=== Aim of the task ===
Restate each entry below without changing a word.
Segment Open
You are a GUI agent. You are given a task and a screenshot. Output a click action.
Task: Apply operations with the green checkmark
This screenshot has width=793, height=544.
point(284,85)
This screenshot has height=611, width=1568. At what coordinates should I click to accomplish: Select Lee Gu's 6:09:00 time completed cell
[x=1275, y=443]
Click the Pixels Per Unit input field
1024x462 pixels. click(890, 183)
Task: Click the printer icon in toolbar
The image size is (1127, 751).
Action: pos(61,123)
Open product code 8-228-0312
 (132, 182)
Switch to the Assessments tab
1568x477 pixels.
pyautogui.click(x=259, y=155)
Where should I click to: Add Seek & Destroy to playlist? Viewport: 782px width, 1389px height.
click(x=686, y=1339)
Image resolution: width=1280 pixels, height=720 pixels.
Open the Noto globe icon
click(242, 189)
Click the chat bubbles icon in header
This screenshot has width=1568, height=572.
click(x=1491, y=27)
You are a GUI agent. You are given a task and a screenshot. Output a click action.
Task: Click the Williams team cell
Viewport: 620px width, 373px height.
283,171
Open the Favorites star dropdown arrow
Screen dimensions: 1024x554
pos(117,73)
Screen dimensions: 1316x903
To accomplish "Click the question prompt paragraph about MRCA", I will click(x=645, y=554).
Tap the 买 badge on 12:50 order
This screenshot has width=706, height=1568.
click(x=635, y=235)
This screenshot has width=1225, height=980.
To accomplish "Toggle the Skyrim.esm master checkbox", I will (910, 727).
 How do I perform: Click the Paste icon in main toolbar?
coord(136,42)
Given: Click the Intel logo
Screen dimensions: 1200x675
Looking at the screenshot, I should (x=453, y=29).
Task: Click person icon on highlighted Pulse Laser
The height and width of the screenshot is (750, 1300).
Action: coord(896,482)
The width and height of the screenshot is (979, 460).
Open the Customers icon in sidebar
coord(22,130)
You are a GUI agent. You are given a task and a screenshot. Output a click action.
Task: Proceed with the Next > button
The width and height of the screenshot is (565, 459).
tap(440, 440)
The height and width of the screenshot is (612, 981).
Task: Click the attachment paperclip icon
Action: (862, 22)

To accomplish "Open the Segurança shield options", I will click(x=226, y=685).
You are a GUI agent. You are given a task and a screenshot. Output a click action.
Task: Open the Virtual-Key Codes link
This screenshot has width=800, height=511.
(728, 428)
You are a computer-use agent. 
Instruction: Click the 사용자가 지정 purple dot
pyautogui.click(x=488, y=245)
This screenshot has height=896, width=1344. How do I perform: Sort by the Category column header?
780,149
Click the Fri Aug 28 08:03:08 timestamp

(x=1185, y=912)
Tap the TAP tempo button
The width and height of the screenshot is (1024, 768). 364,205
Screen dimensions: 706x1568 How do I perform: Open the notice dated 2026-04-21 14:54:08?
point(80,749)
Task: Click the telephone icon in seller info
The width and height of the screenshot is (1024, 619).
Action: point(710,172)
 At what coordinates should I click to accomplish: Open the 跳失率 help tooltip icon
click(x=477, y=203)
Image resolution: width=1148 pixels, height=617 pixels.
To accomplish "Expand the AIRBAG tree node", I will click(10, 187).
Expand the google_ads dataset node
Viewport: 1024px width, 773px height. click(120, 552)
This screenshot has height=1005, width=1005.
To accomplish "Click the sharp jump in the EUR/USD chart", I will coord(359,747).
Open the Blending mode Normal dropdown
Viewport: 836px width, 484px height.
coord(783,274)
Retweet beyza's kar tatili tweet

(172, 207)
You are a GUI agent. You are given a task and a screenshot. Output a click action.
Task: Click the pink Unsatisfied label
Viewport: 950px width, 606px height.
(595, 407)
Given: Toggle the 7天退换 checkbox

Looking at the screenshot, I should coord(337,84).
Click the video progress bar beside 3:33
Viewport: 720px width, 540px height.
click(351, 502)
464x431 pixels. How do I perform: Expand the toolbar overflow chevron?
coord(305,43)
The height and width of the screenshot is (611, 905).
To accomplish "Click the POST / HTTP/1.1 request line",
Segment Closed
=== Result of the exercise ===
You are a GUI agent. You are given a task and a screenshot. Output a click action.
Task: Apply operations with the green checkmark
This screenshot has width=793, height=544.
point(284,85)
This screenshot has height=611, width=1568. At what coordinates should I click to accomplish: Select Lee Gu's 6:09:00 time completed cell
[x=1275, y=443]
Click the Pixels Per Unit input field
1024x462 pixels. click(890, 183)
Task: Click the printer icon in toolbar
The image size is (1127, 751).
Action: pos(61,123)
Open product code 8-228-0312
 (132, 182)
Switch to the Assessments tab
1568x477 pixels.
pyautogui.click(x=259, y=155)
Where should I click to: Add Seek & Destroy to playlist? Viewport: 782px width, 1389px height.
click(x=686, y=1339)
Image resolution: width=1280 pixels, height=720 pixels.
Open the Noto globe icon
click(242, 189)
Click the chat bubbles icon in header
This screenshot has width=1568, height=572.
click(x=1491, y=27)
You are a GUI agent. You are given a task and a screenshot. Output a click action.
Task: Click the Williams team cell
Viewport: 620px width, 373px height.
283,171
Open the Favorites star dropdown arrow
Screen dimensions: 1024x554
pos(117,73)
Screen dimensions: 1316x903
To accomplish "Click the question prompt paragraph about MRCA", I will click(x=645, y=554).
Tap the 买 badge on 12:50 order
This screenshot has width=706, height=1568.
click(x=635, y=235)
This screenshot has width=1225, height=980.
To accomplish "Toggle the Skyrim.esm master checkbox", I will (910, 727).
 How do I perform: Click the Paste icon in main toolbar?
coord(136,42)
Given: Click the Intel logo
Screen dimensions: 1200x675
Looking at the screenshot, I should (x=453, y=29).
Task: Click person icon on highlighted Pulse Laser
The height and width of the screenshot is (750, 1300).
Action: coord(896,482)
The width and height of the screenshot is (979, 460).
Open the Customers icon in sidebar
coord(22,130)
You are a GUI agent. You are given a task and a screenshot. Output a click action.
Task: Proceed with the Next > button
The width and height of the screenshot is (565, 459).
tap(440, 440)
The height and width of the screenshot is (612, 981).
Task: Click the attachment paperclip icon
Action: (862, 22)

To accomplish "Open the Segurança shield options", I will click(x=226, y=685).
You are a GUI agent. You are given a task and a screenshot. Output a click action.
Task: Open the Virtual-Key Codes link
This screenshot has width=800, height=511.
(728, 428)
You are a computer-use agent. 
Instruction: Click the 사용자가 지정 purple dot
pyautogui.click(x=488, y=245)
This screenshot has height=896, width=1344. How do I perform: Sort by the Category column header?
780,149
Click the Fri Aug 28 08:03:08 timestamp

(x=1185, y=912)
Tap the TAP tempo button
The width and height of the screenshot is (1024, 768). 364,205
Screen dimensions: 706x1568 How do I perform: Open the notice dated 2026-04-21 14:54:08?
point(80,749)
Task: Click the telephone icon in seller info
The width and height of the screenshot is (1024, 619).
Action: point(710,172)
 At what coordinates should I click to accomplish: Open the 跳失率 help tooltip icon
click(x=477, y=203)
Image resolution: width=1148 pixels, height=617 pixels.
To accomplish "Expand the AIRBAG tree node", I will click(10, 187).
Expand the google_ads dataset node
Viewport: 1024px width, 773px height. click(120, 552)
This screenshot has height=1005, width=1005.
To accomplish "Click the sharp jump in the EUR/USD chart", I will coord(359,747).
Open the Blending mode Normal dropdown
Viewport: 836px width, 484px height.
coord(783,274)
Retweet beyza's kar tatili tweet

(172, 207)
You are a GUI agent. You are given a task and a screenshot. Output a click action.
Task: Click the pink Unsatisfied label
Viewport: 950px width, 606px height.
(595, 407)
Given: Toggle the 7天退换 checkbox

Looking at the screenshot, I should coord(337,84).
Click the video progress bar beside 3:33
Viewport: 720px width, 540px height.
click(351, 502)
464x431 pixels. How do I perform: Expand the toolbar overflow chevron?
coord(305,43)
The height and width of the screenshot is (611, 905).
To accomplish "Click the POST / HTTP/1.1 request line",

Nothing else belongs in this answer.